Um estudo feito por pesquisadores do Hospital Universitário Anna Meyer Children’s, em Florença, na Itália, descobriu que houve um aumento nos casos de puberdade precoce — quando características de amadurecimento sexual aparecem antes do previsto —, em meninas italianas durante o confinamento causado pela pandemia da covid-19. 

Para chegar ao resultado da pesquisa, foram analisados dados de dois grupos de pacientes: meninas recém-diagnosticadas com puberdade precoce e meninas que receberam o diagnóstico antes da pandemia. Os pesquisadores coletaram dados clínicos, endocrinológicos e radiológicos das pacientes, e as famílias das crianças responderam a um questionário para avaliar as diferenças no uso de dispositivos eletrônicos antes e durante a pandemia.

Com isso, descobriu-se que o número de novos diagnósticos foi significativamente maior do que a média do mesmo período dos cinco anos anteriores. Além disso, foi notada progressão mais rápida da puberdade em pacientes com diagnóstico prévio, durante as medidas de distanciamento, em comparação com anos anteriores. Os pesquisadores acreditam que esse resultado pode estar relacionado com o uso excessivo de dispositivos eletrônicos durante a pandemia, com a má alimentação e com “gatilhos psicológicos”, como ansiedade e depressão.

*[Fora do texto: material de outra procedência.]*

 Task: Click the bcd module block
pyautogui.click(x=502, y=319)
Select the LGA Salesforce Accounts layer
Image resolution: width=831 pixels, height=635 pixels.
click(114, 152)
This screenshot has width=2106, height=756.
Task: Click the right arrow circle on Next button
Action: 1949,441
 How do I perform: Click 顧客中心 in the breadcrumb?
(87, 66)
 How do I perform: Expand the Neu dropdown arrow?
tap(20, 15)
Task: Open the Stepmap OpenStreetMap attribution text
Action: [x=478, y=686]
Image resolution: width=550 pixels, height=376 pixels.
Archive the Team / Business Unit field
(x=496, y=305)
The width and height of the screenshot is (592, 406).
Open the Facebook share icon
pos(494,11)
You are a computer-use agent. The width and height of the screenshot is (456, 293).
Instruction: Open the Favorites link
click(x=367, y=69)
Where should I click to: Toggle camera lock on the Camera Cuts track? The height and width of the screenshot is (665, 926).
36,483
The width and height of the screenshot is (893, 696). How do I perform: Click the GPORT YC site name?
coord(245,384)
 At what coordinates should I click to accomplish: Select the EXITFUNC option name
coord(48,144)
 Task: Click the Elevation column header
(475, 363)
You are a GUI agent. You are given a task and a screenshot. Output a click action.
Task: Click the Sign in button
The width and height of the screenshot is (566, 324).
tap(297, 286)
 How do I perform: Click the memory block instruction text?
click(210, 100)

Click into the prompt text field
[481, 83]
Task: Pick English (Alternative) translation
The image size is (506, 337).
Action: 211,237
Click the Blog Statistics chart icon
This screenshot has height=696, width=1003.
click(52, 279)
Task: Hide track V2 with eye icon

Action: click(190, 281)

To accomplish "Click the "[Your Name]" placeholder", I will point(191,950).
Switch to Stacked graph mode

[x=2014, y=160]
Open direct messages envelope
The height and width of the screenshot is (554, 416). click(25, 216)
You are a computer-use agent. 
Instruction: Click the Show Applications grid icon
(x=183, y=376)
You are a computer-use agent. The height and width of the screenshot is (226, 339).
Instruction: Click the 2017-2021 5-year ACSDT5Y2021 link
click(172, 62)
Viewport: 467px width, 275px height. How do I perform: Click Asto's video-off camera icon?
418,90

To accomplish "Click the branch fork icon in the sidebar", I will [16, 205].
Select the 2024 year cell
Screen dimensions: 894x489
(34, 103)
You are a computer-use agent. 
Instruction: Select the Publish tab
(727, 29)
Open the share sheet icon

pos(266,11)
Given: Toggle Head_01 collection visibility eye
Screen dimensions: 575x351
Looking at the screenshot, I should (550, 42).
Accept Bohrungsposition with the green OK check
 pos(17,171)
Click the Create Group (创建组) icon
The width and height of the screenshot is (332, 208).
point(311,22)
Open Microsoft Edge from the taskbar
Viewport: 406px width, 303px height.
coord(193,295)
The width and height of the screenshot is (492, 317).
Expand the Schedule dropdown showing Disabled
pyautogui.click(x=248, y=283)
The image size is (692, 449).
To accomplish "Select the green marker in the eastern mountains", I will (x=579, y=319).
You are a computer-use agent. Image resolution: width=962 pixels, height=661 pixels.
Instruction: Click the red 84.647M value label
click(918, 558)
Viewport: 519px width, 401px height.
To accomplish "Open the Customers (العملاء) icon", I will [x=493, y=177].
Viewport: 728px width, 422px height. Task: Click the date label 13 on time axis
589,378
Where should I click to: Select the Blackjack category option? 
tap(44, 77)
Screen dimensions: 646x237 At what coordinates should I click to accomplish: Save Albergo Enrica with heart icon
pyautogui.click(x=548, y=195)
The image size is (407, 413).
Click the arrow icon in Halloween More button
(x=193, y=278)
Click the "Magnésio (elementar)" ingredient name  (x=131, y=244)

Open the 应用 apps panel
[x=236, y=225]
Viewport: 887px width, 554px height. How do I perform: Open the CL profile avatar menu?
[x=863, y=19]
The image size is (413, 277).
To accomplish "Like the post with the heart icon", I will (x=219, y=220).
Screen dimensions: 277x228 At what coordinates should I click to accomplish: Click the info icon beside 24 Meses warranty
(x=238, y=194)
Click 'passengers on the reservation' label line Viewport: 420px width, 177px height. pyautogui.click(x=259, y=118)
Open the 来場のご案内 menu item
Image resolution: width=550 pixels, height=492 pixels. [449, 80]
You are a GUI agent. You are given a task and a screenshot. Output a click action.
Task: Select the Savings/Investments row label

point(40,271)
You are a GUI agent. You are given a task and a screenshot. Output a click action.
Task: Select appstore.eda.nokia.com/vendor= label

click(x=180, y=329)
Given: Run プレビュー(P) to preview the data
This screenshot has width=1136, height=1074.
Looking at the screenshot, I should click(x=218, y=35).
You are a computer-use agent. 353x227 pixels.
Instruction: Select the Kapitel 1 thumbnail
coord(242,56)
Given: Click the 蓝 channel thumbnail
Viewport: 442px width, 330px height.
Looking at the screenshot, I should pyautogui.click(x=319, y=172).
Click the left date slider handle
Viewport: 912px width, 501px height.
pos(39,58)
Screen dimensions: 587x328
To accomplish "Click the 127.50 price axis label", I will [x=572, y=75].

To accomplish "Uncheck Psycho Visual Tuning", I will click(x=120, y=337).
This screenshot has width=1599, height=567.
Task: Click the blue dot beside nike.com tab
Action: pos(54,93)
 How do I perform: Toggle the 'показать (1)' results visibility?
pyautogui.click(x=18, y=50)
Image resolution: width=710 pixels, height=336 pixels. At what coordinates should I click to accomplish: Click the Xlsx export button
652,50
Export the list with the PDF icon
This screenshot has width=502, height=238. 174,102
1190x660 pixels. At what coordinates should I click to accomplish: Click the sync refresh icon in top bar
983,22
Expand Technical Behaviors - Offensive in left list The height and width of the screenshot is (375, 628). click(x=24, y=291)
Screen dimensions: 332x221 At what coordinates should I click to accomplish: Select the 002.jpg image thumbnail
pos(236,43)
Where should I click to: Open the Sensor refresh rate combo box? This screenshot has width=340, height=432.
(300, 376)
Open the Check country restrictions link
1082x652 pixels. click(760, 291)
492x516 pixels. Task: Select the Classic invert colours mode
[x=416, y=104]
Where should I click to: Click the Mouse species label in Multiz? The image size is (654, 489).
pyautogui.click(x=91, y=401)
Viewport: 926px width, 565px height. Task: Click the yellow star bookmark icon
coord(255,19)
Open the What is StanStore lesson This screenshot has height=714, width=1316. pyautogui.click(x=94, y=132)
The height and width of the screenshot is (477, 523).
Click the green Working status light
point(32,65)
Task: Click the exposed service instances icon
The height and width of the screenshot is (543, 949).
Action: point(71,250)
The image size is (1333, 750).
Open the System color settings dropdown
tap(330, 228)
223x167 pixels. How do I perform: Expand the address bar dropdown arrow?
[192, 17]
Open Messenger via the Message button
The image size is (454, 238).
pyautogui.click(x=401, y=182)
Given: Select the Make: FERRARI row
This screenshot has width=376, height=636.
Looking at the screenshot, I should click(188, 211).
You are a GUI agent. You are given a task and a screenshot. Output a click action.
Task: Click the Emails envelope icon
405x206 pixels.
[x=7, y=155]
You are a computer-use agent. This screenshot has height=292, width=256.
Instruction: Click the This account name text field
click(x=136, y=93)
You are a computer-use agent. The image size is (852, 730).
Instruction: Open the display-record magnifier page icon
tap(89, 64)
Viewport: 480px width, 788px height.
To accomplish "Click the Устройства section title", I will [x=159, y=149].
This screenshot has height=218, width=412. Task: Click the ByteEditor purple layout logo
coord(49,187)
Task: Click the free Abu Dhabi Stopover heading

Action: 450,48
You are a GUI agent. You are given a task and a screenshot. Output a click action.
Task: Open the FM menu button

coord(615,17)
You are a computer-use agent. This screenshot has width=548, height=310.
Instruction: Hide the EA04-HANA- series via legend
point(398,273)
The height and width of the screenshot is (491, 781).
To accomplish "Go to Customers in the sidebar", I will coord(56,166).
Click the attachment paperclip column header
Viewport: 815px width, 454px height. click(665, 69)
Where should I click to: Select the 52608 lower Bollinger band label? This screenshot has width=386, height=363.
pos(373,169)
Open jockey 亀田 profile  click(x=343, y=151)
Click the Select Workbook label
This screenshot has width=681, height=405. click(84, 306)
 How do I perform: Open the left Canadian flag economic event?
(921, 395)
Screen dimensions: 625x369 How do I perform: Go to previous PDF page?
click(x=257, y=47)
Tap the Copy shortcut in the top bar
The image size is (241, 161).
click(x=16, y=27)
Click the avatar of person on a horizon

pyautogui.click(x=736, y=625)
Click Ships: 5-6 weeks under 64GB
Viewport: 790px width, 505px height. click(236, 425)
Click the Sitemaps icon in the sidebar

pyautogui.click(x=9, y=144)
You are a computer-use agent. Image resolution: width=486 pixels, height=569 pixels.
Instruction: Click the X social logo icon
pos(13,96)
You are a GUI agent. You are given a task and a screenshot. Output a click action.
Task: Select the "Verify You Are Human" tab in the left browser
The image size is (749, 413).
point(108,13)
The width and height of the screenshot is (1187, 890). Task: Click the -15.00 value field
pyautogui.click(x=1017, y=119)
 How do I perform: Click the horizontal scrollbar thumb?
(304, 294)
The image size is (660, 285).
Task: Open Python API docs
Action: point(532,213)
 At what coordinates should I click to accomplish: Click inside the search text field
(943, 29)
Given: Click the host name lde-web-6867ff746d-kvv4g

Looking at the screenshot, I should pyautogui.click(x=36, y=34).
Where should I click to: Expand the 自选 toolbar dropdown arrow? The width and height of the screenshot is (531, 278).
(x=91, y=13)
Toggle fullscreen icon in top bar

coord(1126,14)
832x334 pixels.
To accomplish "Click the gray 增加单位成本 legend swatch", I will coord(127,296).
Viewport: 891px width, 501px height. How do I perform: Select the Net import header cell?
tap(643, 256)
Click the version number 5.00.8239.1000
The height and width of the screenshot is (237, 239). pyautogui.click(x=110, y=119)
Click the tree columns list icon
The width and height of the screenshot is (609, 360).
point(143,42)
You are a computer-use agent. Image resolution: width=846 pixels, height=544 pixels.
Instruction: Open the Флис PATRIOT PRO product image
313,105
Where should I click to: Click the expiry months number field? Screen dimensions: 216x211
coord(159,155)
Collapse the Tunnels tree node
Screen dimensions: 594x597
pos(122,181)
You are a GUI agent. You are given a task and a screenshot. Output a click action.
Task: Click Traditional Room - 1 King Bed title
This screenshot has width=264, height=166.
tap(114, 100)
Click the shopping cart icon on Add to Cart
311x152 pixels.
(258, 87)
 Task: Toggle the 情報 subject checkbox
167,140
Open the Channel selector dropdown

O estudo foi focado em pacientes do sexo feminino, mas hipoteticamente tais fatores também podem afetar o desenvolvimento puberal em meninos, diz o documento. “Nesse período incerto, os médicos devem estar cientes dos sinais de distúrbios do desenvolvimento puberal e devem monitorar cuidadosamente seus pacientes quanto a sinais de progressão puberal acelerada”, concluíram os pesquisadores.

O cenário brasileiro

A Puberdade precoce acontece de maneiras distintas entre meninos e meninas. “Nas meninas, acontece o desenvolvimento das mamas e/ou pelos antes dos 8 anos de idade e, nos meninos, o aumento dos testículos e desenvolvimento do genital e pelos, antes dos 9 anos de idade”, explicou Adriana Siviero Miachon, endocrinologista da Sociedade Brasileira de Endocrinologia e Metabologia Regional São Paulo (SBEM-SP), em entrevista à CRESCER.

Segundo ela, no Brasil, não há dados oficiais publicados sobre o avanço da puberdade precoce em meio à pandemia, mas é sim possível notar o aumento no número de casos novos de puberdade precoce no país. “Também houve progressão mais rápida das meninas que já estavam em puberdade antes da pandemia”, acrescentou a médica.

De acordo com a endocrinologista, o confinamento causado pela pandemia desencadeou três fatores que podem ter influenciado esse cenário: sedentarismo (que causa ganho de peso), alterações psicológicas (com aumento nos quadros de depressão, estresse e ansiedade) e o uso exagerado de dispositivos eletrônicos.

“Na pandemia, crianças e adultos passaram a estudar e trabalhar exclusivamente online, levando a um aumento no tempo de exposição à tela e luminosidade, o que parece diminuir um hormônio chamado melatonina, produzido na glândula pineal, estimulando o desenvolvimento hormonal precoce, especialmente nas meninas”, avaliou Adriana. As principais consequências que o amadurecimento precoce pode trazer são a baixa estatura (pelo fechamento precoce das cartilagens de crescimento) e fatores psicológicos, que podem ser causados pela falta de adequação da criança ao restante do grupo.

A médica acredita, no entanto, que a redução do número de casos e internações por covid-19 – e consequentemente a flexibilização da quarentena – ajude a normalizar a taxa de puberdade precoce. “O retorno a um estilo de vida mais saudável, com alimentação adequada, e a retomada das atividades físicas e das atividades presenciais (escola), com consequente diminuição de exposição aos aparelhos eletrônicos, pode ajudar a reverter o quadro”, finalizou.